Item 2. I am not a fan of TV evangelists to say the least. I wanted to do the Sunday rest thing yesterday afternoon, by taking a nap in front the TV. Nothing good was on. Even Discovery was all reruns. I came across Franklin Jensen preaching. This really caught my attention because my niece is on his personal staff. I've heard a lot about him through her, but have never listened to him in person.

He was preaching from his LA church and the hot topic was the Ms California, Carrie Prejean, and her war with the gay community. It didn't surprise me that he framed it in the context of her speaking out for the Lord and the Gay community persecuting her. He even suggested that he may eventually go to prison for speaking against gay marriage. Of course his scenario fits in with his end-times predictions (Christians all thrown into jail in the next generation).

But again, I am puzzled and sense that someone has something great to say about this story . . . and it does, in some way, relate to the previous one.

I am not naive. Of course the gay community will jump at the chance to persecute Ms Prejean because she spoke against gay marriage. This is part of the culture wars that Evangelicals have chosen to enter. But there is also something very hypocritical and deceptive in the way that she is now a Christian hero. I mean, she did have photos take of her nude, or near nude. Everyone knows that the real purpose of those photos, and for the entire beauty pageant business is sexual. Of course the reason she posed for the nude photos (and the same reason she entered the pageants) is because it makes her feel special. People (mostly men . . . but heterosexual men) make her feel special because she fulfills their sexual gratification (I wonder how many Christian men took her photos with them to the John).

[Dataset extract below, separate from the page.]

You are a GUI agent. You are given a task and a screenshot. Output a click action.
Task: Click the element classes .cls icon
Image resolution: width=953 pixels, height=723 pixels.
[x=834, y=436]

Didn't anyone see Little Miss Sunshine? I mean the only thing that Olive (and her grand pa) did wrong, which was so upsetting to everyone was to reveal to the pageant people (and they looked with horror on their faces) that the pageant is indeed sexual (even though little girls were their medium) and, like the TV evangelists, it was about money.

So there is a connection between the two thoughts above and I've rambled long enough. I'm sure someone else can connect the dots better than I have.